__PAGE EXCERPT__
..............................

3 Star Friday #4 - or A Fresh Look at Innovators - Jo-Ann Carson

3 Star Friday #4 – or A Fresh Look at Innovators

This is my Friday catch-up post. April 9, 2021.

Reading

The Innovators by Walter Isaacson

The full title of the book is The Innovators how a group of hackers, geniuses, and geeks created the digital revolution. Isaacson is an amazing writer and probably best known for his book on Steve Jobs. His premise in The Innovators is that the greatest innovators are not sole adventurers, they are team players. The book is more than an inch thick, so I haven’t finished it yet. I read the first quarter and then started skimming because the information is dense. I am thoroughly enjoying it, though. He starts the book with the story of Ada, Countess of Lovelace, who is the only legitimate child of Lord Byron. Yes, the poet. The Romantic poet who wrote, “She walks in beauty, like the night. Of cloudless climes and starry skies. All that’s best of dark and bright …”  Anyway, Isaacson says innovations result from a combination of science and the humanities. Ada’s sensibilities enabled her to imagine a computer.

Like many aspects of the digital age, this idea that innovation resides where art and science connect is not new. Leonardo da Vinci was the exemplar of the creativity that flourishes when the humanities and sciences. interact. When Einstein was stymied while working out General Relativity, he would pull out his violin and play Mozart until he could reconnect to what he called the harmony of the spheres.” (p.5)

Listening

I listened to an amazing podcast on dialogue, Writing Dialogue and Character Voice with Jeff Elkins (Joanna Penn’s podcast, 543). Yeah, Yeah … I knew dialogue was important, but Elkins’s comments nailed, just how important it is. As he said, “…the plot is just a skeleton …The dialogue is the muscle that moves those bones around, and it’s the dialogue that our readers actually connect to.”  He  “I was shocked to find that most best-selling fiction books are 60%, 70%, 80% dialogue.” Needless to say I am tearing apart my current work in progress focusing specifically on the voice of each character. It’s fun.

Thinking About

We have a great, habitual fear inside ourselves. We’re afraid of many things — of our own death, of losing our loved ones, of change, of being alone. The practice of mindfulness helps us to touch nonfear. It’s only here and now that we can experience total relief, total happiness…” ~ Thich Nhat Hanh

I ran across this in Maria Konnikova’s blog post, The Four Buddhist Mantras for Turning Fear into Love.

Wishing you and yours, all the best,

Jo-Ann

P.S. I’ve got a vaccine appointment. It’s weeks away, but knowing I have one, makes me very happy.

..............................

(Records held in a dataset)
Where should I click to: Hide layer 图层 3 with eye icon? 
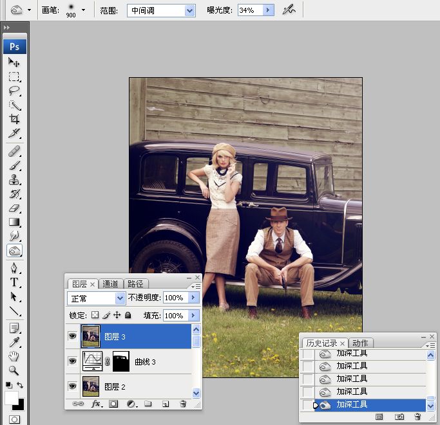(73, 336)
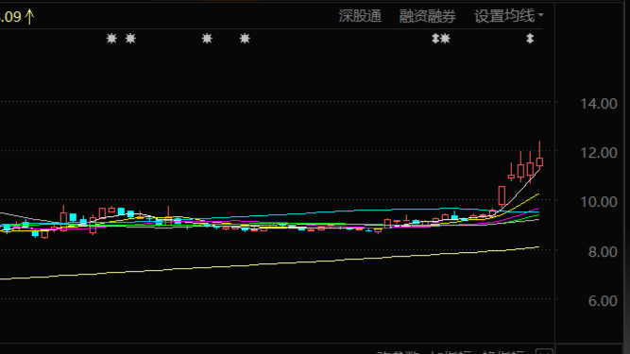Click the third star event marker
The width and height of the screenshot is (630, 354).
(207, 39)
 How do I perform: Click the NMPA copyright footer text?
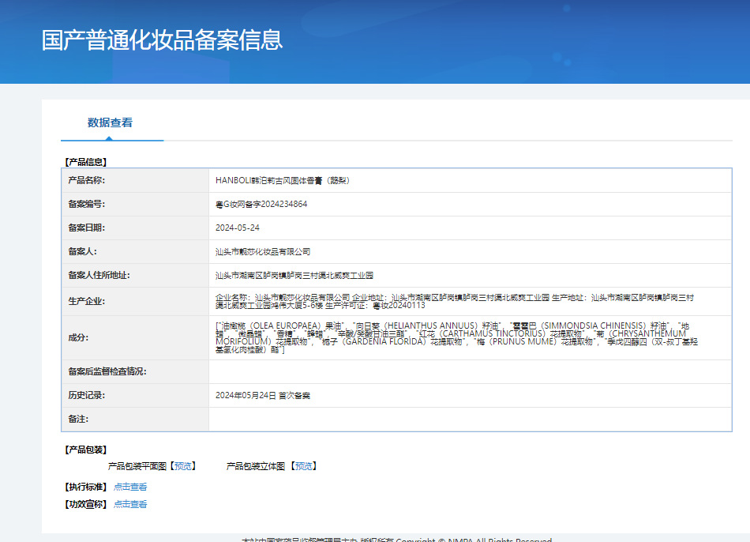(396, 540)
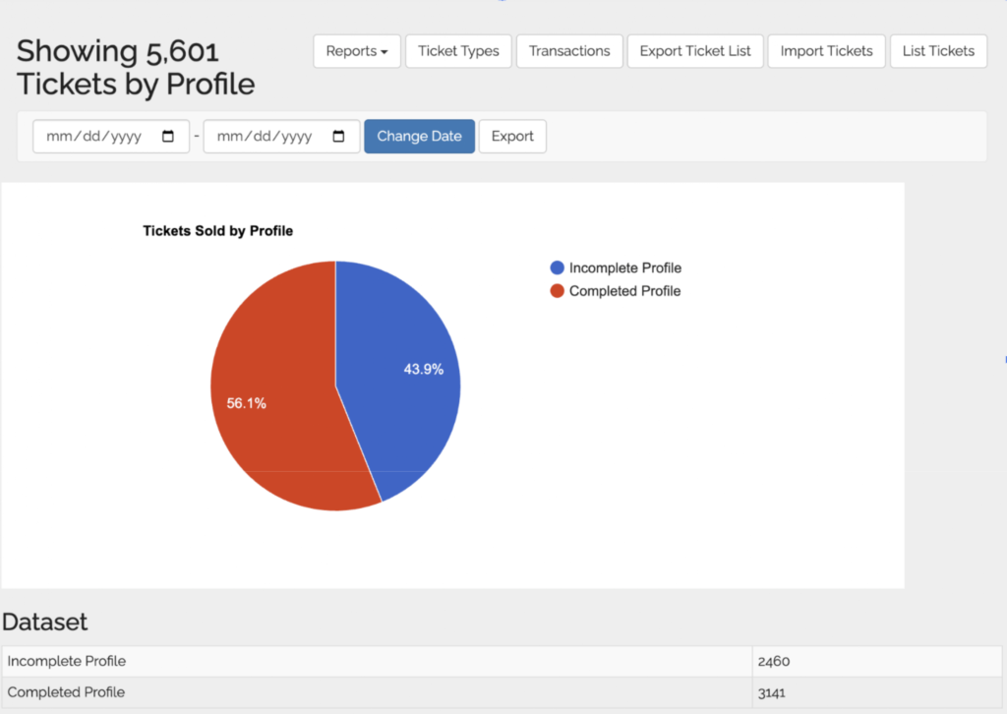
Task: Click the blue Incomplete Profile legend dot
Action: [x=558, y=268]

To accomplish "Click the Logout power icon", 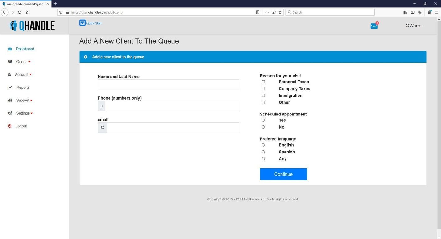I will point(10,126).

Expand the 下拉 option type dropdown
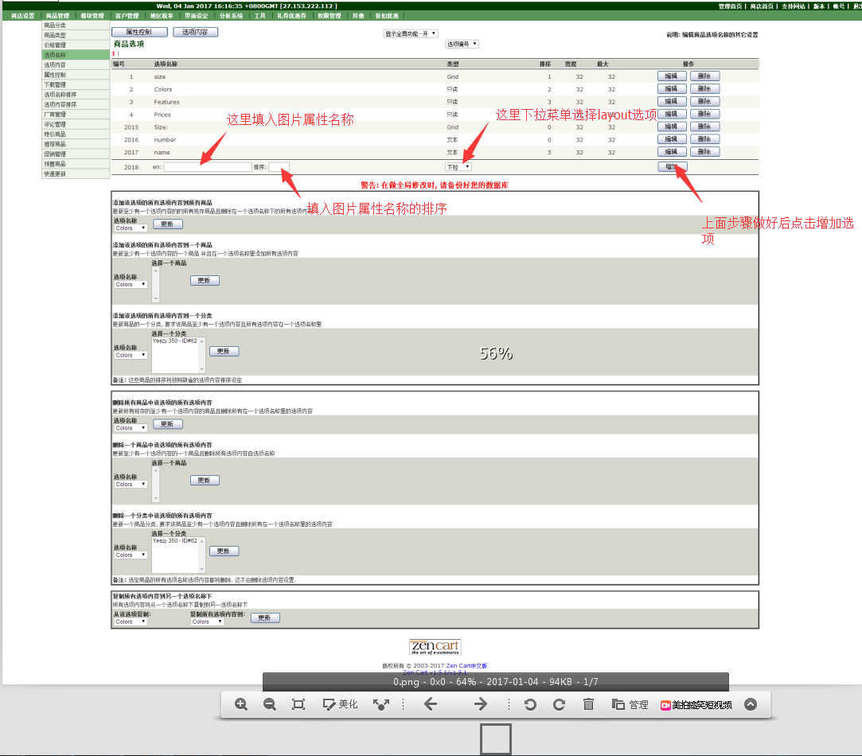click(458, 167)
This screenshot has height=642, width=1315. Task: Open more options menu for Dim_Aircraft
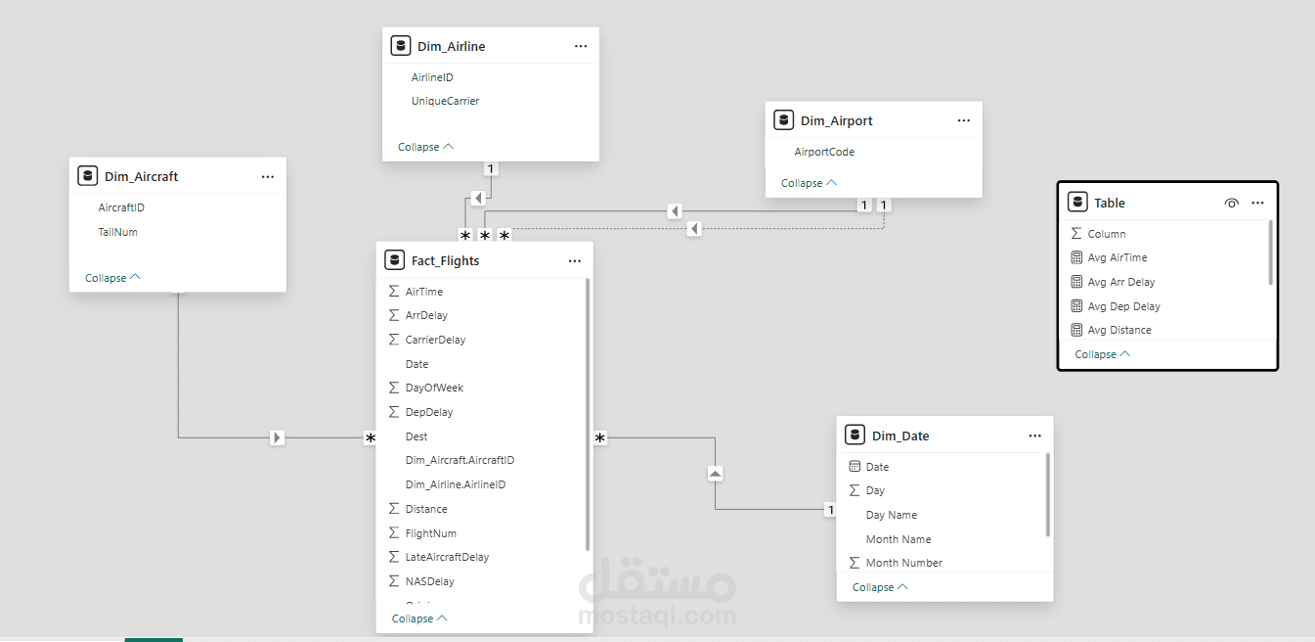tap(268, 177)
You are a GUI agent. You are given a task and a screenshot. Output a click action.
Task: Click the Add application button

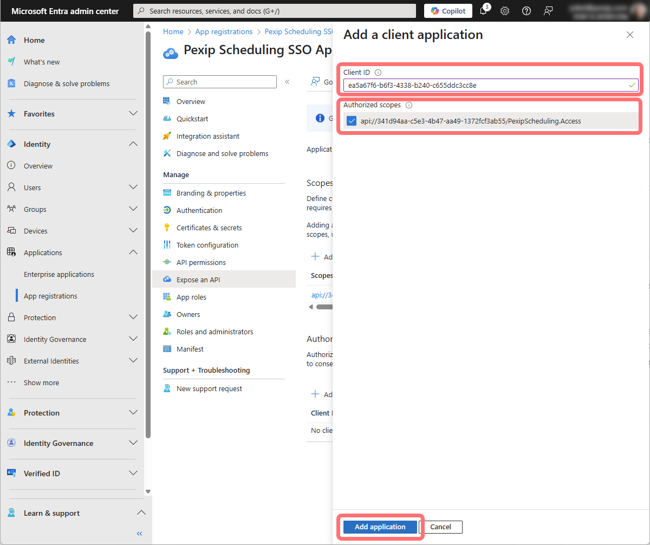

..............................

__WHAT THE TASK REQUIRES__
Copy the Friday catch-up post word for word from "3 Star Friday #4 - or" up to and including "April 9, 2021.". None of the material is needed here.

__RESPONSE__
3 Star Friday #4 - or A Fresh Look at Innovators - Jo-Ann Carson

3 Star Friday #4 – or A Fresh Look at Innovators

This is my Friday catch-up post. April 9, 2021.